Pour la deuxième fois en trois ans, les semis de colza sont confrontés à une période de sécheresse, ponctuée de pluies très hétérogènes sur le territoire. Pour ceux qui ont pu en profiter, les colzas ont généralement bien levés. C’est plus compliqué pour les parcelles qui sont passées entre les gouttes.

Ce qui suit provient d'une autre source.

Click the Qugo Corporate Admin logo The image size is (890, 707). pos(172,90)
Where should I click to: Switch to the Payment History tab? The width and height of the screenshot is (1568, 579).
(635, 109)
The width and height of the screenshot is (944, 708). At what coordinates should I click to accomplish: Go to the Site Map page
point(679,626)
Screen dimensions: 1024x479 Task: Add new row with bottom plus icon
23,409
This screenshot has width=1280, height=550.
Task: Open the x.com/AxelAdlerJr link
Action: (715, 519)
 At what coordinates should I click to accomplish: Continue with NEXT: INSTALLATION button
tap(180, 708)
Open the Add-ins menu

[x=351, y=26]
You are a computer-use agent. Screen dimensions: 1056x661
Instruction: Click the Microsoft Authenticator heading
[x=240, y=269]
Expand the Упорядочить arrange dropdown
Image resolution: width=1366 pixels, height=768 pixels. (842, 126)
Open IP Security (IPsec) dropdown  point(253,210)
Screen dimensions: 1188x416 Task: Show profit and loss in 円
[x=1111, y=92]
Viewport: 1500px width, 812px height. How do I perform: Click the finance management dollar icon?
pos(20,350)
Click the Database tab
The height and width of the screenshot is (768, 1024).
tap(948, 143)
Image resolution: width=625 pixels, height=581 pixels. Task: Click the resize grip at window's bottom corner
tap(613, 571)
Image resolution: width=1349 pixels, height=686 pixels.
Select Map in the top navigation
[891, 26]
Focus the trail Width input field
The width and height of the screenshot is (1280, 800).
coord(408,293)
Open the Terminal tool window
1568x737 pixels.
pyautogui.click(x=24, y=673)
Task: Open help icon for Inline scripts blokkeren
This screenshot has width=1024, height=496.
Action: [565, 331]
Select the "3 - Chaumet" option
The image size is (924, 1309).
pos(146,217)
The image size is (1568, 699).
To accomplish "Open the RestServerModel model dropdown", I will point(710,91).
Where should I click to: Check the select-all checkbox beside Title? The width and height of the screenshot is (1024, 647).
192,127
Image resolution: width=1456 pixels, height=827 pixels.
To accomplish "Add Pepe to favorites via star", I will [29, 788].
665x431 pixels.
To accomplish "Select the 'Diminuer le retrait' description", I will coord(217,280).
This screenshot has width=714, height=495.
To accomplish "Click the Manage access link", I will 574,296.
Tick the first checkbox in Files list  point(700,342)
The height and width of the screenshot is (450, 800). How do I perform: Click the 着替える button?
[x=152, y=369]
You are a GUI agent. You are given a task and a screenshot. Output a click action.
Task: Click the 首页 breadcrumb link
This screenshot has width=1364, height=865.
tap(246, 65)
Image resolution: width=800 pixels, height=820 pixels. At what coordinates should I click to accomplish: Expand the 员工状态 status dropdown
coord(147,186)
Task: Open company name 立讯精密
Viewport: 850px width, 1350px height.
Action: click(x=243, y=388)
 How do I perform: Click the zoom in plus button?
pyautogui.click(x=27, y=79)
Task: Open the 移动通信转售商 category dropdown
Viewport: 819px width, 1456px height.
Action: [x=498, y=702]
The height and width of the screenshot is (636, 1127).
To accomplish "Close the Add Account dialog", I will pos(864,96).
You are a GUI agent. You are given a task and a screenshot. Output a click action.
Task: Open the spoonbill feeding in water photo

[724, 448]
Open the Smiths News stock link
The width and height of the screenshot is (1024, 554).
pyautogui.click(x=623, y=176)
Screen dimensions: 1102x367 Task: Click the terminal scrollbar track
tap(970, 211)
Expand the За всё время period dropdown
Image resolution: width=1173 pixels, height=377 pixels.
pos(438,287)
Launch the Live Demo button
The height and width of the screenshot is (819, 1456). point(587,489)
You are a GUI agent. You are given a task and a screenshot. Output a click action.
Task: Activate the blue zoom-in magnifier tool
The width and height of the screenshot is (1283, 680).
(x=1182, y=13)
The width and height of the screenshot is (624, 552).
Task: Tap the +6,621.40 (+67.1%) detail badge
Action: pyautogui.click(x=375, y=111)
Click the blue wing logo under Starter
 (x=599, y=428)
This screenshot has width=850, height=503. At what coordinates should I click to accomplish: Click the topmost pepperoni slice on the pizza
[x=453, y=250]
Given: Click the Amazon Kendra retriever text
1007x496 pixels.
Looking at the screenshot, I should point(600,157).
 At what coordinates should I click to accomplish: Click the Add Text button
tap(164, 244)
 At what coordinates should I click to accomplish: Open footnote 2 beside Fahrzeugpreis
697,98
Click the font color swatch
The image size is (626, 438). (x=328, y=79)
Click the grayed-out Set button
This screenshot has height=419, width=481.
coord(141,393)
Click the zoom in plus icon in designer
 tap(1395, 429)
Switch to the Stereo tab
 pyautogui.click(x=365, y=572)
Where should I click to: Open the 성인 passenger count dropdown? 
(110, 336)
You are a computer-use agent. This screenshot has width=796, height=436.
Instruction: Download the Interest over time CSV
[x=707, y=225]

Semer ou ne pas semer ? Alors que la date buttoir pour implanter du colza approche dans plusieurs régions, nombre de producteurs attendent désespérément les quelques millimètres de pluie qui leur permettraient de semer. En cette période d’orages de fin d’été localisés, la situation est très hétérogène, y compris au sein d’une même région de production. « À 30 km de chez moi, ils ont eu 15 mm vers le 15 août. Leurs colzas ont bien levé. Ici, nous avons regardé les précipitations avancer sur la carte, mais elles ne sont jamais arrivées jusqu’à notre secteur », témoigne Aurélien Legoux, jeune agriculteur installé depuis trois ans du côté de Verdun dans la Meuse. Cette répartition aléatoire des pluies rend très difficile d’établir aujourd’hui la sole de colza qui sera finalement implantée. « Les prévisions étaient plutôt bonnes. Les intentions de semis s’élevaient à 1,25 millions d’hectares, soit plus que sur la dernière campagne. Mais actuellement nous avons très peu de visibilité sur le chiffrage. Nous n’en saurons pas plus sur les surfaces réellement semées tant que les sacs de semences ne reviendront pas chez les fournisseurs », rapporte Afsaneh Lellahi, directrice de l’action régionale et du transfert chez Terres Inovia.

Dans le sac, semé ou levé

La semaine du 15 août, avec ses précipitations annoncées, semblait être la fenêtre idéale pour implanter le colza. Dans de nombreux secteurs, les producteurs ont semé juste avant la pluie, qui n’est parfois jamais arrivée. « Nous avons semé le 15 août, mais en guise de pluie nous n’avons eu que deux fois 2 mm. Le grain est toujours en terre », constate Aurélien Legoux. Dans son secteur, la date limite est presque atteinte. « S’il ne pleut pas dans les tous prochains jours, il sera trop tard pour le colza », ne peut-il que constater. Si ce n’est pas le cas, le jeune agriculteur pense mettre une céréale sur les parcelles dédiées au colza pour valoriser l’engrais localisé qui a été apporté au semis. Pour Afsaneh Lellahi, la partie n’est pas encore perdue dans de nombreuses régions. « En prenant un gradient Est-Ouest, les implantations de colza sont jouables jusqu’au 10 septembre. Avec un automne favorable comme l’an dernier, il est possible de réussir du colza même avec des semis de dernière limite », souligne-t-elle. Pour ce type de situation tardive, elle met en garde sur l’importance de réaliser l’implantation dans les meilleures conditions possibles. « Il ne faut pas réfléchir à deux fois sur le désherbage et bien raisonner l’alimentation azotée », conseille-t-elle.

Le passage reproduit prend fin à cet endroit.